THE PROBLEM
Reproduce the entries word for word, from the line containing "Click the cell picker icon beside A2 field" up to and including the line containing "Looking at the screenshot, I should 111,117.".
==== TASK INPUT
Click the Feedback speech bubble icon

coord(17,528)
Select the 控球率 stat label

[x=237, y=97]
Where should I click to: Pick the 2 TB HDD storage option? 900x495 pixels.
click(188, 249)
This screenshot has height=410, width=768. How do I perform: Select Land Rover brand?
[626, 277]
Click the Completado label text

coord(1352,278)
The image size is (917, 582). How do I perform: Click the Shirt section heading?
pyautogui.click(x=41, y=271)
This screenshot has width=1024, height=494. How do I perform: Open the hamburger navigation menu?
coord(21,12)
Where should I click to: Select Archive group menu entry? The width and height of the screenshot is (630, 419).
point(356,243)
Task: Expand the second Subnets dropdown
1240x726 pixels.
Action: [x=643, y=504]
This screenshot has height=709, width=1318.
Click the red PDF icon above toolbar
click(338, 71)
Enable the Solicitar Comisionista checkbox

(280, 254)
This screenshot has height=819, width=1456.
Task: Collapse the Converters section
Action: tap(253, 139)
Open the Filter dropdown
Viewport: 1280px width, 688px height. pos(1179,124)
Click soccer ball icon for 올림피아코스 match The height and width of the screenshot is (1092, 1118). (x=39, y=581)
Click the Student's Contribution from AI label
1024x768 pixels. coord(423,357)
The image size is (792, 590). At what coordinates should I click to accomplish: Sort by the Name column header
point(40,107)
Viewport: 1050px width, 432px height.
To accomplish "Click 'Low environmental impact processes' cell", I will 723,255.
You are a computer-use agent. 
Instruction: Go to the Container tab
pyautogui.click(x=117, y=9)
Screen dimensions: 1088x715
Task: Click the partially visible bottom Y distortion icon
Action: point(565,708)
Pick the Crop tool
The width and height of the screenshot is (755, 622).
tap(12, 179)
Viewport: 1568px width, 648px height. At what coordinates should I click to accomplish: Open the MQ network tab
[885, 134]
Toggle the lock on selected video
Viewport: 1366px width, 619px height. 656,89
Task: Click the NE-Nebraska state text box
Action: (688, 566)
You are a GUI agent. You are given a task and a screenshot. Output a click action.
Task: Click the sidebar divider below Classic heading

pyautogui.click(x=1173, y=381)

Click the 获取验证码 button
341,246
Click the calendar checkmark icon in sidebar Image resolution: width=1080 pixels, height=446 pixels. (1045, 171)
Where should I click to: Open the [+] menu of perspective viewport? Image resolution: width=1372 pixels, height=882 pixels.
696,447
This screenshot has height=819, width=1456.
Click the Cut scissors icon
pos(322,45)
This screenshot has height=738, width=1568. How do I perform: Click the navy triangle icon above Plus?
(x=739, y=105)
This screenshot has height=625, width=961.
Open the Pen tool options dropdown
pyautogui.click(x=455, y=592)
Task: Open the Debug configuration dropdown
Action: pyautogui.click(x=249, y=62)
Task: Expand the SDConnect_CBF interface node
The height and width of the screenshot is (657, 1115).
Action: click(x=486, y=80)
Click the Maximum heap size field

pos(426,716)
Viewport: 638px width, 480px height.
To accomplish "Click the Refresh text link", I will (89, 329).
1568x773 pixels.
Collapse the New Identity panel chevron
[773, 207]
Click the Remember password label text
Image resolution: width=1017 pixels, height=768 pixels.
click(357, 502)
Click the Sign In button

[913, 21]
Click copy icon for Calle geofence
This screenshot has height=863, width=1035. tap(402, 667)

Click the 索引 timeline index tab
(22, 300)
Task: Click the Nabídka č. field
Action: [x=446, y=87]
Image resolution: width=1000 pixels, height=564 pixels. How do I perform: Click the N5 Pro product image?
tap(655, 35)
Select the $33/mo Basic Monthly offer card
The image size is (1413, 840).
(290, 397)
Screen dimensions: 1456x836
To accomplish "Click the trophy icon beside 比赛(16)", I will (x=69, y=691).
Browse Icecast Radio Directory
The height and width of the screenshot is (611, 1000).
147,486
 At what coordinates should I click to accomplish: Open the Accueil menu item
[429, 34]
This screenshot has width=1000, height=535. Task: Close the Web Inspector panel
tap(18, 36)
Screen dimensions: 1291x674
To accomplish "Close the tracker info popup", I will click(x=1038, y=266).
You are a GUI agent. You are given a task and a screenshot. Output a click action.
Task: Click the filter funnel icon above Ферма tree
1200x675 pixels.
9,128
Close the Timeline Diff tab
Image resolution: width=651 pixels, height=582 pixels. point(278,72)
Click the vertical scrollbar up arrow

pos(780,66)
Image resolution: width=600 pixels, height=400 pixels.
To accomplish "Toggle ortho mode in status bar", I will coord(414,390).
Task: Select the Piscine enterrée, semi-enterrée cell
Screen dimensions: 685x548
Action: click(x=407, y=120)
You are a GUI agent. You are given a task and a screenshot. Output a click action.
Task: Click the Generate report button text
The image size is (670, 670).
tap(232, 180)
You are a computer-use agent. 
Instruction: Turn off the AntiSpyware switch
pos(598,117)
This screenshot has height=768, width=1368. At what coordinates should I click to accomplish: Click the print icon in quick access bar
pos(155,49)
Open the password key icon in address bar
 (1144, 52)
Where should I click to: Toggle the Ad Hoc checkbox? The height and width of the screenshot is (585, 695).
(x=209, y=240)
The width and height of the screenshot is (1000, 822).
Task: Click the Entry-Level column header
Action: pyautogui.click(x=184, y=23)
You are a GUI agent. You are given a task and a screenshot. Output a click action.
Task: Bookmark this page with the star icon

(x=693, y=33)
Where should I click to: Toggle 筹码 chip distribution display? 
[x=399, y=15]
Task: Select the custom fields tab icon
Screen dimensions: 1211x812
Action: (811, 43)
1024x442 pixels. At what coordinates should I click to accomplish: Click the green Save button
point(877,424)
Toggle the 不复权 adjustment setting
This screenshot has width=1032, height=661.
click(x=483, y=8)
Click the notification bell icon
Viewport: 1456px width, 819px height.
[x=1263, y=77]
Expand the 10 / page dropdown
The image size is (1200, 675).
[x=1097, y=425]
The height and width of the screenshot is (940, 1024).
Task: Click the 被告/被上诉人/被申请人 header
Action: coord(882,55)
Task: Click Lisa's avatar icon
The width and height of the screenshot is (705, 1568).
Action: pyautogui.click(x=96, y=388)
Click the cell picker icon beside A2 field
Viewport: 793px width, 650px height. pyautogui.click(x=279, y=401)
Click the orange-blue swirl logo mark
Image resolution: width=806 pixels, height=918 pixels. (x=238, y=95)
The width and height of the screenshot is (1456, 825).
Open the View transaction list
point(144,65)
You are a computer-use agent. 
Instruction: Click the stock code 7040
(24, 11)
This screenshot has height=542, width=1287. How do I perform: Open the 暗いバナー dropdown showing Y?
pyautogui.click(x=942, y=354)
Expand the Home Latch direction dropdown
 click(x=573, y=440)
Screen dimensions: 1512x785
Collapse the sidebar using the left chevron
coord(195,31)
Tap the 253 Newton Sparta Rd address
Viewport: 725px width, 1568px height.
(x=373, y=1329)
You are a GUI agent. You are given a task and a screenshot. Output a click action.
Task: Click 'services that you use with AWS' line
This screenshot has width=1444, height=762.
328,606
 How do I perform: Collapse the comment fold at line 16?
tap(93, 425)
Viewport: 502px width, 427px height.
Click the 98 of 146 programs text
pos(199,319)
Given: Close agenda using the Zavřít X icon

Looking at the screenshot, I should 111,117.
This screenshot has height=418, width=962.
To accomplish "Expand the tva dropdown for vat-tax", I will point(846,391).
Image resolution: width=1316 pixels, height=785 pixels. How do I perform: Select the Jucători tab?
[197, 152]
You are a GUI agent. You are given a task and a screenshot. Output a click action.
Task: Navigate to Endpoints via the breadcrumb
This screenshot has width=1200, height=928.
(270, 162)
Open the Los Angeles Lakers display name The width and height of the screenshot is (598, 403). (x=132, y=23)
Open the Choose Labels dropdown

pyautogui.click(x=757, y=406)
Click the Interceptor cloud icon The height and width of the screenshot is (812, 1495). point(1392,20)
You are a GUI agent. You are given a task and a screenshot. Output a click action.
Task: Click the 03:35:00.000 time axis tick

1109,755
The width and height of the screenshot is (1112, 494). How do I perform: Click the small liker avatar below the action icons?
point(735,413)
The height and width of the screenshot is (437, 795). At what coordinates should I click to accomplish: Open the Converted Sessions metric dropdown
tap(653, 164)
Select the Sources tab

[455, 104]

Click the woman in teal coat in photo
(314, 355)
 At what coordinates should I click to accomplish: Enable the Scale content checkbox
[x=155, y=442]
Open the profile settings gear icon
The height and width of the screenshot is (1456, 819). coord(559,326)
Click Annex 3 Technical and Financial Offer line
========
ANSWER TO THIS TASK
Click the cell picker icon beside A2 field
Viewport: 793px width, 650px height. pyautogui.click(x=279, y=401)
Click the orange-blue swirl logo mark
Image resolution: width=806 pixels, height=918 pixels. (x=238, y=95)
The width and height of the screenshot is (1456, 825).
Open the View transaction list
point(144,65)
You are a computer-use agent. 
Instruction: Click the stock code 7040
(24, 11)
This screenshot has height=542, width=1287. How do I perform: Open the 暗いバナー dropdown showing Y?
pyautogui.click(x=942, y=354)
Expand the Home Latch direction dropdown
 click(x=573, y=440)
Screen dimensions: 1512x785
Collapse the sidebar using the left chevron
coord(195,31)
Tap the 253 Newton Sparta Rd address
Viewport: 725px width, 1568px height.
(x=373, y=1329)
You are a GUI agent. You are given a task and a screenshot. Output a click action.
Task: Click 'services that you use with AWS' line
This screenshot has width=1444, height=762.
328,606
 How do I perform: Collapse the comment fold at line 16?
tap(93, 425)
Viewport: 502px width, 427px height.
Click the 98 of 146 programs text
pos(199,319)
Given: Close agenda using the Zavřít X icon

Looking at the screenshot, I should 111,117.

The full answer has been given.